Re #2: Subaru USA extended warranty because of known real problems, not to "help allay this rising tide of irrationality".
Re #3: At time of reclark's writing, CVT had not been widely sold by Subaru for sufficient years to show up in reliability ratings.
For starters, a CVT has between 10x and 40x as much metal-to-metal micro-abrasion surface area as the four speed automatic gearbox that preceded CVT. The CVT chain is like heavier-duty bicycle chains, set-up six-across (bonded) to handle the torque. Just like a bicycle, steel teeth protrude up into those chains, on each expandable spindle. By comparison, the prior auto gearbox had just two sets (at any given time) of solid gears properly meshed, so just a few bands of 1-3mm-wide strips across teeth, where metal-to-metal meet. Motorcycle and bicycle chains work, because they are regularly oiled, and are not 'encased' in a gearbox, to recirculate the metal filings. The circulating metal filings are a killer for the bearings that are lubricated by that same gearbox oil. In my case, my 2015 Forester (MY15 2.5-litre CVT) has been driven gently but now has a noticeable whine from the front-diff portion of the CVT, at 128,000km - so under 100k miles but not covered by warranty. The metal filings given off by chain more acutely wear the bearings in the front diff (and elsewhere), rather than causing failure of the chain itself. So, in this way, there is a misdirection at play - the wear happens on the chain, but it is the bearings that fail. But the proof is the amount of metal in the gearbox oil! By comparison, my earlier 2001 Forester (MY01 2-litre Auto gearbox) still had nil transmission issues at 400,000km when I retired the vehicle to a farm, with the normal head gasket problem of overheating as water is gradually sucked into combustion chamber. But at this point, facing an A$6000 (US$4000) quote to rebuild gearbox, I'm seriously considering bringing the earlier Forester back into action, as the far more reliable vehicle.

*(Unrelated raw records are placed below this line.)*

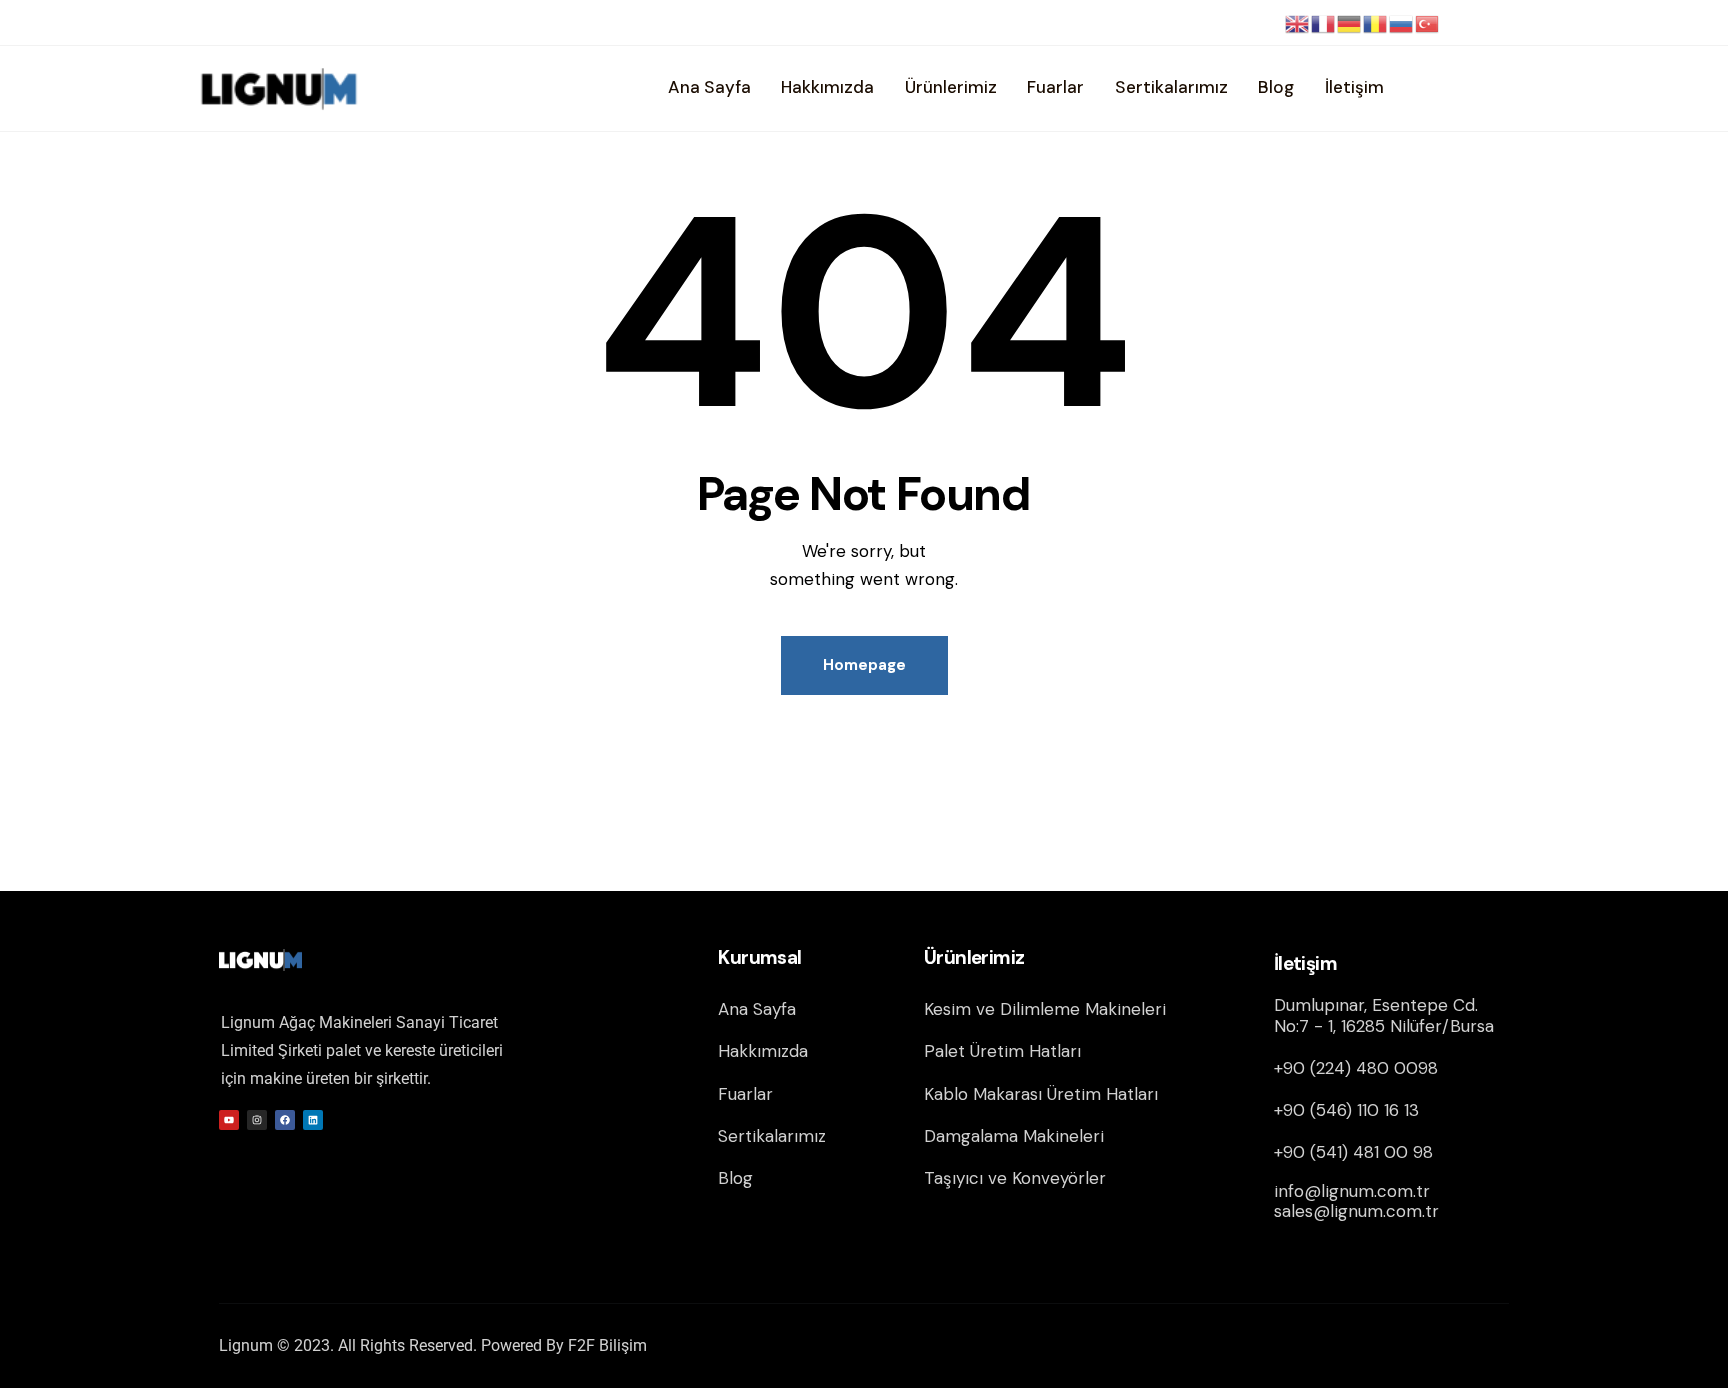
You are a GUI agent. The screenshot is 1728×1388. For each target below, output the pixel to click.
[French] (1324, 23)
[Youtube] (229, 1120)
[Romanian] (1376, 23)
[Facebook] (285, 1120)
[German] (1350, 23)
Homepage (864, 665)
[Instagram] (257, 1120)
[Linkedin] (313, 1120)
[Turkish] (1428, 23)
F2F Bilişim (607, 1345)
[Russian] (1402, 23)
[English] (1298, 23)
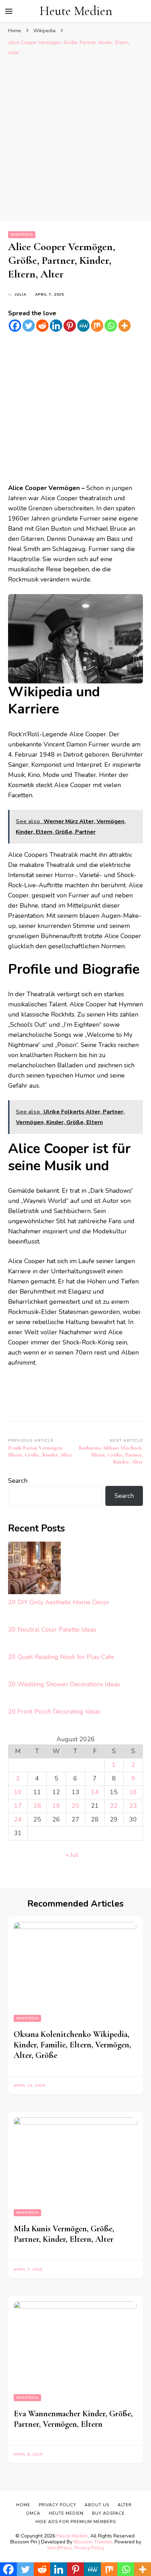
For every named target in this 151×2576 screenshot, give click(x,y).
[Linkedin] (56, 325)
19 (56, 1806)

Re the design basics of a CVT chain design, let me note:
A. No high-torque vehicles (eg heavy trucks) use a CVT, preferring fixed gears for reliability.
B. You will recall, Subaru never sought to get customers to request CVT, but instead, all of a sudden, customers found that the 'automatic' version of each model was in fact a 'forced switch' to CVT.
C. All the metal filings given off by the chain need to be promptly removed from the gearbox oil, by simply design changes, using a good filter or by super-magnet affixed to inside of gearbox filler cap.
Re Subaru's actions ought to have been:
D. Supply CVT transmission ONLY if asked by customer;
E. Don't buy a CVT if you life in a mountainous location;
F: Never tow using a CVT;
G: Change the gearbox oil every 20,000km;
H: Provide untimed warranty out to 120k miles for all.
So, the USP (unique selling point) for Subaru was RELIABLE AWD with HIGH RESALE values. With all the CVT not reliable or re-saleable after 100k miles, due to gearbox problems that are expensive to repair, Subaru has violated its own historic formula of making only small incremental changes, to not disrupt the reliability that won it a wide customer base. For over 20 years, I was a strong supporter of Forester, for providing reliable AWD and good value. Now the depreciation cost is up to 50cents/km based on its shorter expected life, and I would no longer recommend anyone to buy a Forester.